[Records excerpted from a collection]
--- --- ---

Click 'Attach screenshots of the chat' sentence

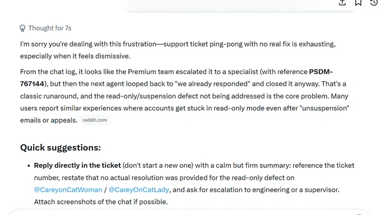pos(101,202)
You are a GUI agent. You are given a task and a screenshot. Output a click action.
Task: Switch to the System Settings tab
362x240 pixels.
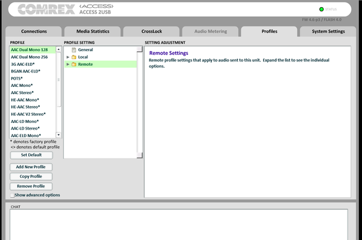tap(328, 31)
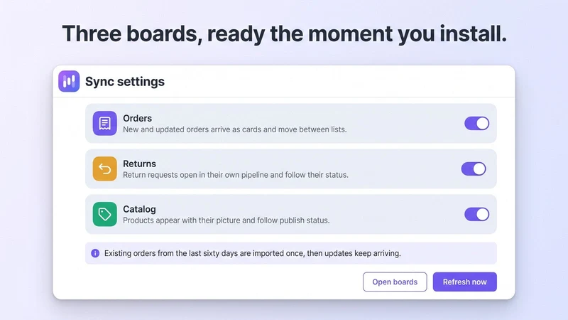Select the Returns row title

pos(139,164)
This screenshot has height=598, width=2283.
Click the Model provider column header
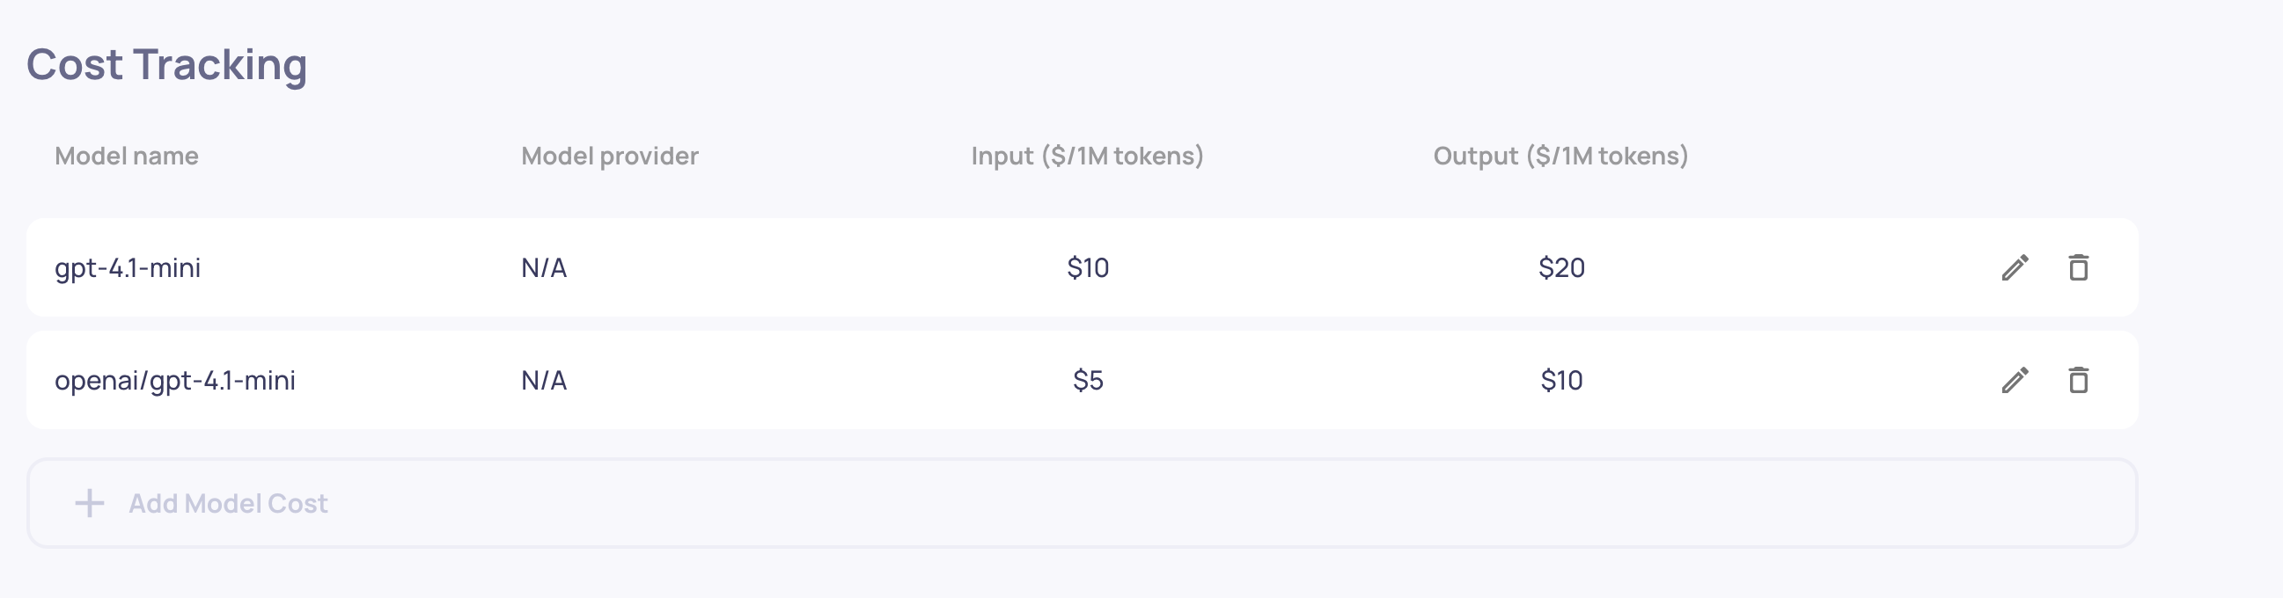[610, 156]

--- --- ---

EXERCISE INSTRUCTIONS:
From the line with "You are a GUI" down to the end of the entries, retype each line exactly as written, but drop the pictures.

OUTPUT BELOW:
You are a GUI agent. You are given a task and a screenshot. Output a click action.
Task: Switch to the System Settings tab
362x240 pixels.
tap(328, 31)
Select the Returns row title

pos(139,164)
This screenshot has height=598, width=2283.
Click the Model provider column header
[610, 156]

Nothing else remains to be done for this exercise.